El crecimiento económico es el aumento sostenido de la producción de bienes y servicios de un país durante un período determinado, medido comúnmente a través del Producto Interno Bruto (PIB). Cuando este indicador sube, significa que la economía está generando más riqueza y expandiendo sus actividades comerciales e industriales. Sin embargo, este concepto es estrictamente cuantitativo y se enfoca en el tamaño global de la actividad económica, sin garantizar de ninguna manera cómo se divide.
Por su parte, el desarrollo económico es un concepto cualitativo que implica la transformación estructural de la sociedad y la mejora real en las condiciones de vida de la población. Existe una brecha abismal entre ambos porque la riqueza generada puede concentrarse en unos pocos sectores de alta productividad capitalista, pero intensivos en tecnología y bajos en empleo. Si los frutos de esa mayor producción se quedan atrapados en las altas esferas corporativas, la clase trabajadora jamás verá el impacto.
Para que los dominicanos sientan verdaderamente el crecimiento en sus bolsillos, el Estado debe aplicar políticas de redistribución de la riqueza a través de una reforma fiscal que grave la renta y disminuya los impuestos indirectos. Asimismo, resulta indispensable indexar los salarios de forma automática con la inflación y fomentar la formalización laboral mediante incentivos tributarios a las micro, pequeñas y medianas empresas.
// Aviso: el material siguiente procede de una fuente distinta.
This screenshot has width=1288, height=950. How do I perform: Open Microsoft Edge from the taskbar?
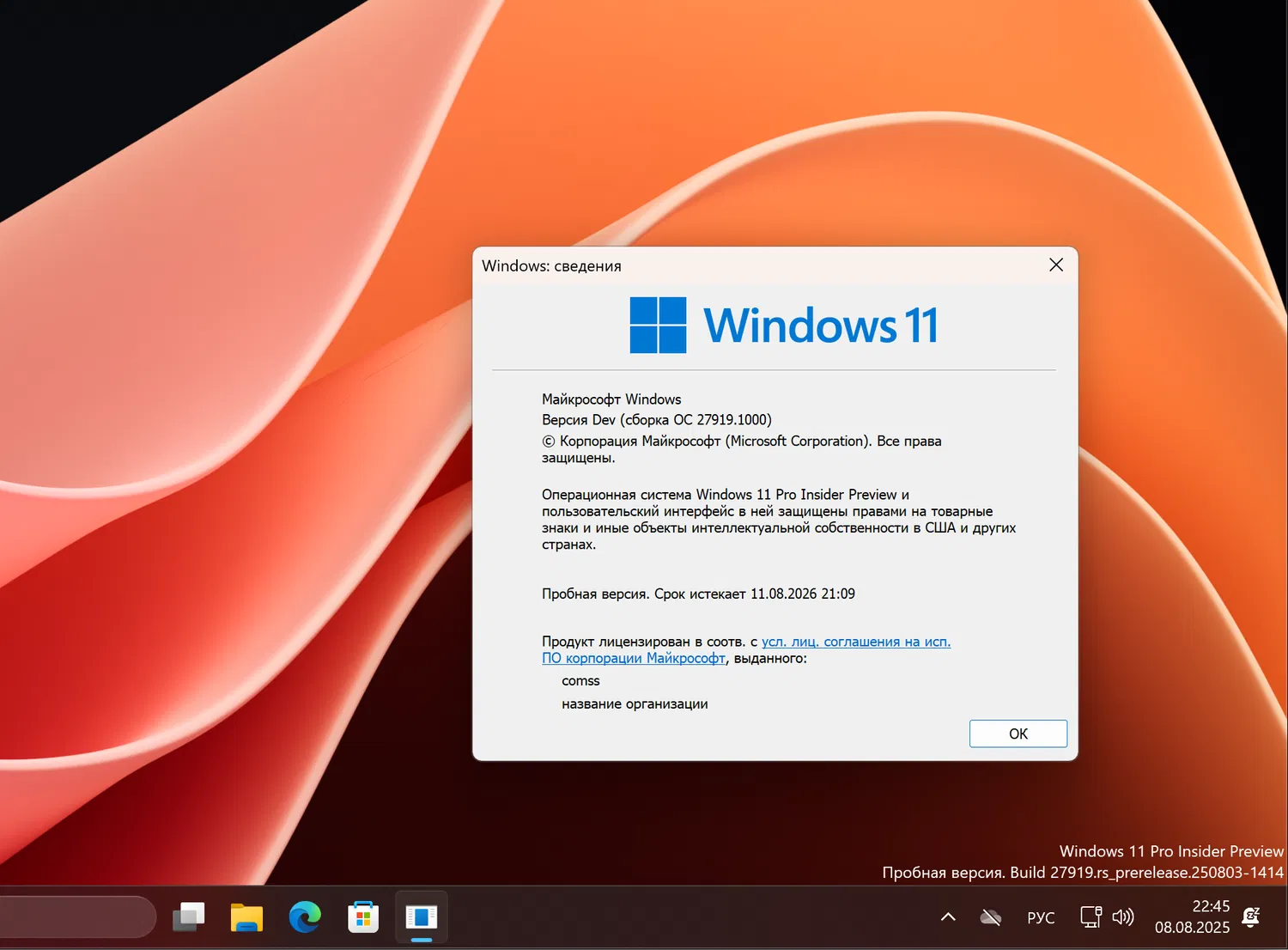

La riqueza colectiva solo se percibe socialmente cuando se transforma de manera directa en salarios dignos y estables.
Cuando la economía dominicana registra cifras macroeconómicas envidiables pero los índices de pobreza monetaria y vulnerabilidad social persisten, el Estado está fallando gravemente en su rol de regulador y redistribuidor. El principal error radica en mantener una estructura tributaria regresiva que castiga con el ITBIS al consumidor final, sin importar su nivel de ingresos particulares. Además, el gasto público se ha caracterizado históricamente por su ineficiencia, priorizando el cemento sobre la inversión en el capital humano.
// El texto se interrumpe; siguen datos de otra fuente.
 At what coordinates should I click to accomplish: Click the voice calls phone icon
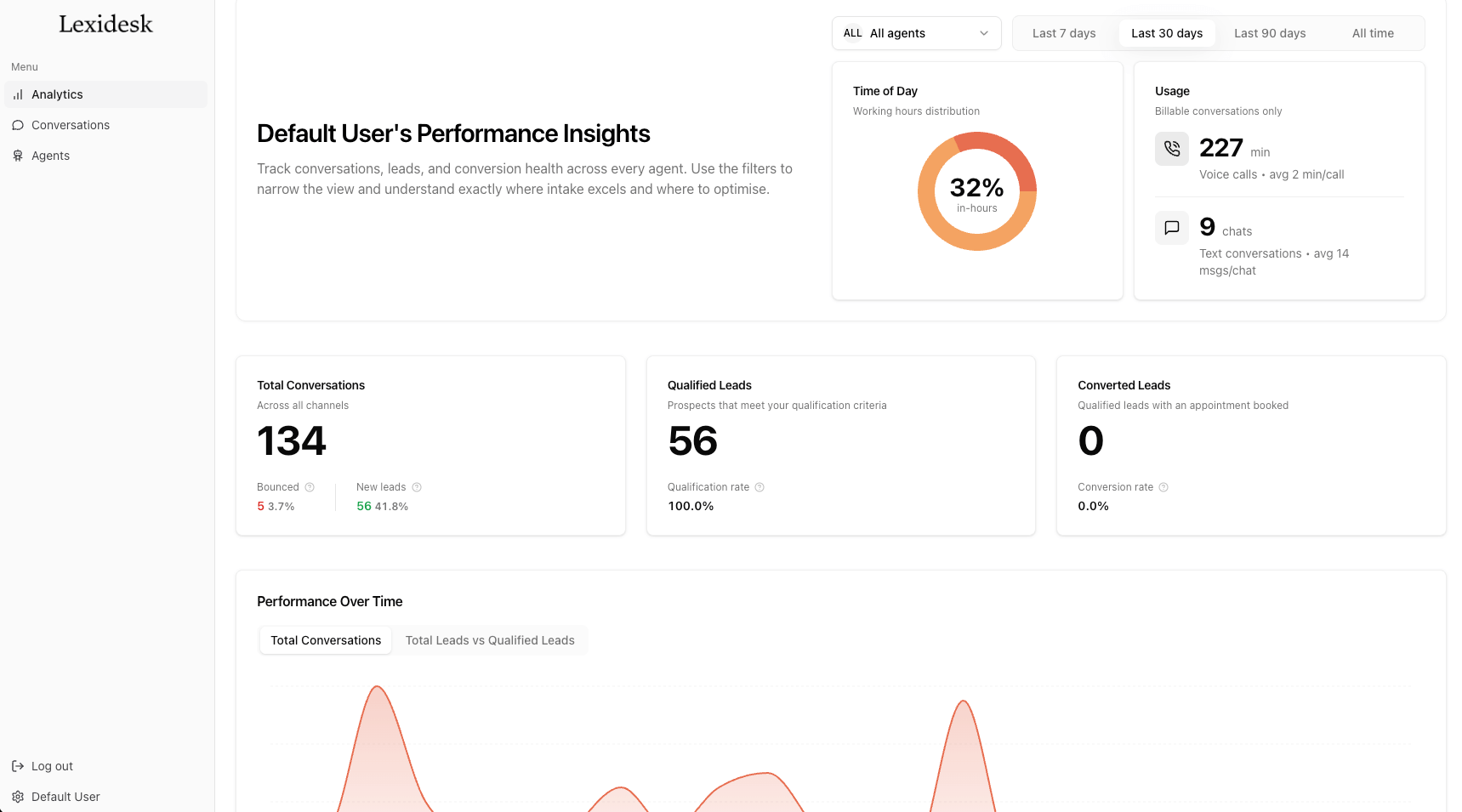(x=1171, y=149)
Otra gran falla estatal se encuentra en el descuido crónico de los servicios públicos esenciales, tales como la educación de calidad, la salud universal y la seguridad social de los ciudadanos. Si un trabajador recibe un aumento salarial, pero debe gastarlo de inmediato en salud privada, colegios para sus hijos y transporte ineficiente, el crecimiento se diluye. El Estado dominicano ha permitido que el bienestar básico se privatice de facto, obligando a las familias a financiar sus derechos esenciales.
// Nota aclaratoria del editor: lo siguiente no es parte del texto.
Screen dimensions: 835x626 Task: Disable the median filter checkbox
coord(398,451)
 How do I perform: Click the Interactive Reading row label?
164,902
Para corregir el rumbo, la gestión gubernamental debe reorientar el presupuesto nacional hacia sectores estratégicos que generen empleos de alto valor agregado y encadenamientos productivos reales. Es imperativo fortalecer la fiscalización del cumplimiento de las leyes laborales y aplicar una verdadera reforma educativa orientada a las demandas técnicas modernas del mercado actual. Solo transitando de la simple acumulación estadística hacia la equidad distributiva, el crecimiento dominicano dejará de ser una fría cifra de vitrina.